**** Document segment
US FAA Requires Inspections On Boeing 737 Classic Aircraft

The Federal Aviation Administration (FAA) has issued an airworthiness directive (AD) requiring US operators of the 737 Classic…

US FAA Requires Inspections On Boeing 737 Classic Aircraft

The Federal Aviation Administration (FAA) has issued an airworthiness directive (AD) requiring US operators of the 737 Classic series to inspect their aircraft for possible wire failures. This advisory, issued late last week, comes as a result of the investigation of the Sriwijaya Air crash that took place in January 2021.

While the FAA only has jurisdiction over aircraft flying in the US, there are still a number of operators around the world who still use 737 Classic aircraft. Photo: Nikolaiko27 via Wikimedia Commons 

Actions resulting from the January crash in Indonesia

According to Reuters, the FAA requires carriers in the US who still operate 737 Classic jets to inspect aircraft for possible wire failures. The 737 Classic line-up, produced between 1984 and 2000, includes 737-300, -400, and -500 models. This generation was the second iteration of the 737 after the very first 737s were developed.
********
_Assigned task A_. According to the article on the FAA directive, between which years was the 737 Classic line-up produced?
_Assigned task B_. Summarize the article on the FAA directive in two sentences.
_Assigned task C_. List every aircraft model that the article on the FAA directive names as part of the 737 Classic line-up.
**** Provided data
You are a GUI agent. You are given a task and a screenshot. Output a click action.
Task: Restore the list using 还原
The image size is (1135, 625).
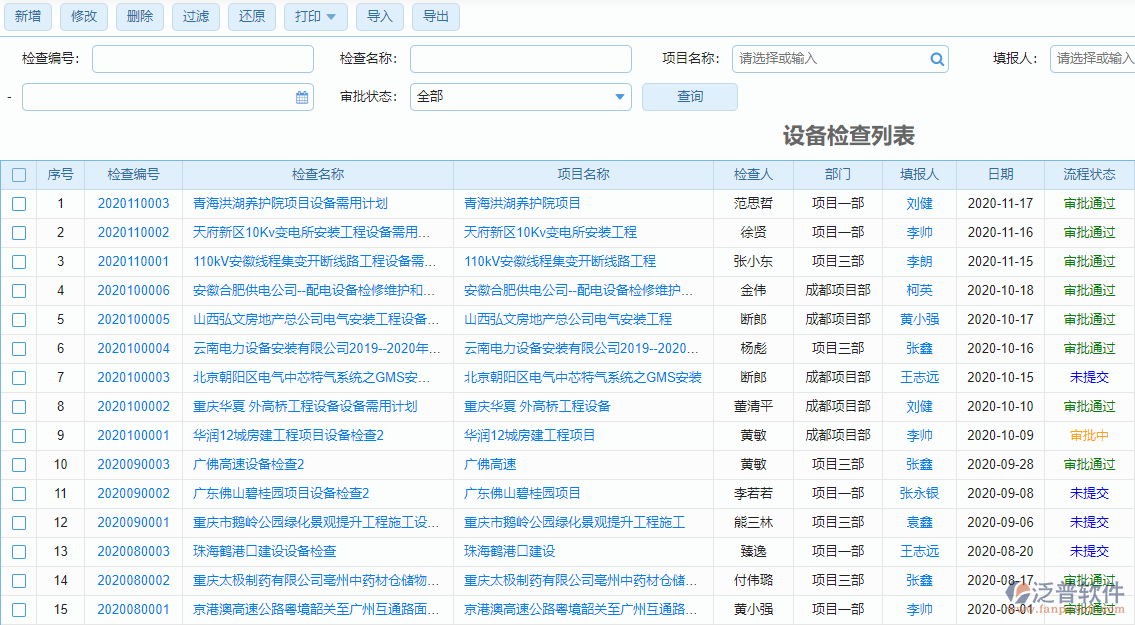tap(251, 17)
********
_Response box A_. Between 1984 and 2000.

_Response box B_. The FAA has issued an airworthiness directive requiring US operators of the Boeing 737 Classic series to inspect their aircraft for possible wire failures, a result of the investigation of the Sriwijaya Air crash in January 2021. The 737 Classic line-up was produced between 1984 and 2000 and was the second iteration of the 737.

_Response box C_. 737-300, 737-400, 737-500